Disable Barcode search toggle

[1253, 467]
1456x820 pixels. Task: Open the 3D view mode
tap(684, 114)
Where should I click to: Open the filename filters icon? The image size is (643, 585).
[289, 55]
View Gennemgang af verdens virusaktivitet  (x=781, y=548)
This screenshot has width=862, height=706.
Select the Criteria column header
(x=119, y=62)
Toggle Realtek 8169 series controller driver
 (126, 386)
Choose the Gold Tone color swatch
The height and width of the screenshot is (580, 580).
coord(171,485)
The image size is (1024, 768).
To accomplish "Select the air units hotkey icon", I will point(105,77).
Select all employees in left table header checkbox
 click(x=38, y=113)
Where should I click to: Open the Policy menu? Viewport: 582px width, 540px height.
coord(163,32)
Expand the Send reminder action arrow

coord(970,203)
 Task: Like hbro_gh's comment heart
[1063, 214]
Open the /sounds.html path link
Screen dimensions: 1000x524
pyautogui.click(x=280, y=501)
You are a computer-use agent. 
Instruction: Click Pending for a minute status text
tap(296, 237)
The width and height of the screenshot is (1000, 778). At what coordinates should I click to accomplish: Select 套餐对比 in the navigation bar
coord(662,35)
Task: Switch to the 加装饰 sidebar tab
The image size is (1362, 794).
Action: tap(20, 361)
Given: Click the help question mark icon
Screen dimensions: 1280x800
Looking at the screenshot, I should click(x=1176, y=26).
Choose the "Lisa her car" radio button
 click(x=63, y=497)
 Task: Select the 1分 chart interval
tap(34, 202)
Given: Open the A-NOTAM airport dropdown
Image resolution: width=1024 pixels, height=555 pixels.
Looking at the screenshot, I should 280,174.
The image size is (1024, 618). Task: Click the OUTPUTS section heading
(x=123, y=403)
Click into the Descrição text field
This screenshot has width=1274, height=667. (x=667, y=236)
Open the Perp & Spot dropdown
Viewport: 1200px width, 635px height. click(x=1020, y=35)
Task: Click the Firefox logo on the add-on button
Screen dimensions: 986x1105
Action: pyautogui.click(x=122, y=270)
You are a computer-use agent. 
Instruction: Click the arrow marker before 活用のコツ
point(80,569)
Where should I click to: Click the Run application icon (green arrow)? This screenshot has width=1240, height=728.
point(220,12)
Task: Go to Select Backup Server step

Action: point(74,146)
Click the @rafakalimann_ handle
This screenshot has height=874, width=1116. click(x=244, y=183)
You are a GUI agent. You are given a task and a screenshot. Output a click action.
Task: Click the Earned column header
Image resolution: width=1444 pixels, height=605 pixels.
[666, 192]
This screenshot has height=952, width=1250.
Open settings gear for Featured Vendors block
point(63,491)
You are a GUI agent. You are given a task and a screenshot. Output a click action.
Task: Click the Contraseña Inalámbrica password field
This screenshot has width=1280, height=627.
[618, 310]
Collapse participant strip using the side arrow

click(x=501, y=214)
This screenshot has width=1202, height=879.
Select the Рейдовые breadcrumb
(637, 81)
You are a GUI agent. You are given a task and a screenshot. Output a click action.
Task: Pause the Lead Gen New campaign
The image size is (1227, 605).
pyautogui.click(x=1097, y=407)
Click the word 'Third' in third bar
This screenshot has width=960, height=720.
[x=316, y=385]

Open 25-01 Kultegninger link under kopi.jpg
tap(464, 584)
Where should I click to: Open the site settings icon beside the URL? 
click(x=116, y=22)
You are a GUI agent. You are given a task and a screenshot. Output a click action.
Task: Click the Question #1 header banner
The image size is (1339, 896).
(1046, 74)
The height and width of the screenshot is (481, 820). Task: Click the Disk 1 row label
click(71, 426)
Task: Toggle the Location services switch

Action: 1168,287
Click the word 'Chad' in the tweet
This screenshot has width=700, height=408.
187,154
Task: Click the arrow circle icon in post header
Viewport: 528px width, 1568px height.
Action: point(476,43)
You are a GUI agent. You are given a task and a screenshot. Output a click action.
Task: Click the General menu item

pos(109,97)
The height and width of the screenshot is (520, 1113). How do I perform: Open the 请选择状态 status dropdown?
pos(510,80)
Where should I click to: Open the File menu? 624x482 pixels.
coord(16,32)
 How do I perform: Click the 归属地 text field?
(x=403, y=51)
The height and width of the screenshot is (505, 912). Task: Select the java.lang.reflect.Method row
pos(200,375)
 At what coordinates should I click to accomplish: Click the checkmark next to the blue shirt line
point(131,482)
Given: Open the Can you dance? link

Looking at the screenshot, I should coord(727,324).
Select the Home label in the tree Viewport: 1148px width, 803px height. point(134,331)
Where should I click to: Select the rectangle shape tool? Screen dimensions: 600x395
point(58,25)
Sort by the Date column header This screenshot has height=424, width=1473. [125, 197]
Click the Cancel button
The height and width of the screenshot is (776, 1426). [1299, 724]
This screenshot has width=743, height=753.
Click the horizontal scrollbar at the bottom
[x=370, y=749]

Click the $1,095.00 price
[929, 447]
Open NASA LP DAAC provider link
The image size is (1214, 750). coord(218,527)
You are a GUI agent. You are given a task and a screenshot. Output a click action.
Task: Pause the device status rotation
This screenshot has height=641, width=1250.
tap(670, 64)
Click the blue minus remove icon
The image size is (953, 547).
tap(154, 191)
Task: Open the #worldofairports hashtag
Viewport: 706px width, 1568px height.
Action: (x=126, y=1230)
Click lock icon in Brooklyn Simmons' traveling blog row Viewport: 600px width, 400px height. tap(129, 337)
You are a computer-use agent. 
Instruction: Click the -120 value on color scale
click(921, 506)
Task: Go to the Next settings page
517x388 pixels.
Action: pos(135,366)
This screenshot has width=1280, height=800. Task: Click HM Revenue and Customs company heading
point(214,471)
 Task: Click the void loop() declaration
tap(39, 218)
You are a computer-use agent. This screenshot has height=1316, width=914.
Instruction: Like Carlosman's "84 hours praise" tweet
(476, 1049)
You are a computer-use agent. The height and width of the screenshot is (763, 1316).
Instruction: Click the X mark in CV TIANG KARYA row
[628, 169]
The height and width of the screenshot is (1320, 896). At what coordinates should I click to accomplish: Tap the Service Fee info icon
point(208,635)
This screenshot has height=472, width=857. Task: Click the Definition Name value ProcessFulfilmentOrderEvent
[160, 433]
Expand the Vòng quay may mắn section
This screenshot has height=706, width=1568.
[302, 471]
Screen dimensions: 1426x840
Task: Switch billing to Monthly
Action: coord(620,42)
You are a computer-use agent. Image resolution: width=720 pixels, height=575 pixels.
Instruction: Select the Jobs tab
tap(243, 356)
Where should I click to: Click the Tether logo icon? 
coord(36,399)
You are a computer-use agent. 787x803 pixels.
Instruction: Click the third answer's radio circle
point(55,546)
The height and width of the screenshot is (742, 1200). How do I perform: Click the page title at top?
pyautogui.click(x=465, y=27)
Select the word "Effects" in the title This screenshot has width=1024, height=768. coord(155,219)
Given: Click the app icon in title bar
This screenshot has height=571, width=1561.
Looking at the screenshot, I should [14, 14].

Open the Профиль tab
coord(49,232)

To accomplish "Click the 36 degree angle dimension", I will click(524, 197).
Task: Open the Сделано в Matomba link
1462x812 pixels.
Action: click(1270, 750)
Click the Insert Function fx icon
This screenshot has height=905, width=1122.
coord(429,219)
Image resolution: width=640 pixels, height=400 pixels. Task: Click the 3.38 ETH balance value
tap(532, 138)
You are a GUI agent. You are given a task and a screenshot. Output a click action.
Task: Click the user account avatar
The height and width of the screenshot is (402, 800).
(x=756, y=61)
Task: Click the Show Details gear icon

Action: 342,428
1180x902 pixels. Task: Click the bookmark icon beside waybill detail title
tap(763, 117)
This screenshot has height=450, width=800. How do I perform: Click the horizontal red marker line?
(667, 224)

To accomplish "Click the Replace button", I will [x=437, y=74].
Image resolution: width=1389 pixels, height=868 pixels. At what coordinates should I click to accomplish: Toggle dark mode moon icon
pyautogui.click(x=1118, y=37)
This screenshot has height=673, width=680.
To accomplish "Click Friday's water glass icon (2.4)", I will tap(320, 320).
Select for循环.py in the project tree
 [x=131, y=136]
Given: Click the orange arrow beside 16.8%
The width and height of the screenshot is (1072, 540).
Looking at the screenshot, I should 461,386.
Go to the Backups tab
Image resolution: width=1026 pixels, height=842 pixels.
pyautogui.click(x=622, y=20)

What to work on: Only one span is wanted. It runs from the first line of the listing through the line with "The image size is (1024, 768).", and each line must match exactly.

Response box:
Disable Barcode search toggle

[1253, 467]
1456x820 pixels. Task: Open the 3D view mode
tap(684, 114)
Where should I click to: Open the filename filters icon? The image size is (643, 585).
[289, 55]
View Gennemgang af verdens virusaktivitet  (x=781, y=548)
This screenshot has width=862, height=706.
Select the Criteria column header
(x=119, y=62)
Toggle Realtek 8169 series controller driver
 (126, 386)
Choose the Gold Tone color swatch
The height and width of the screenshot is (580, 580).
coord(171,485)
The image size is (1024, 768).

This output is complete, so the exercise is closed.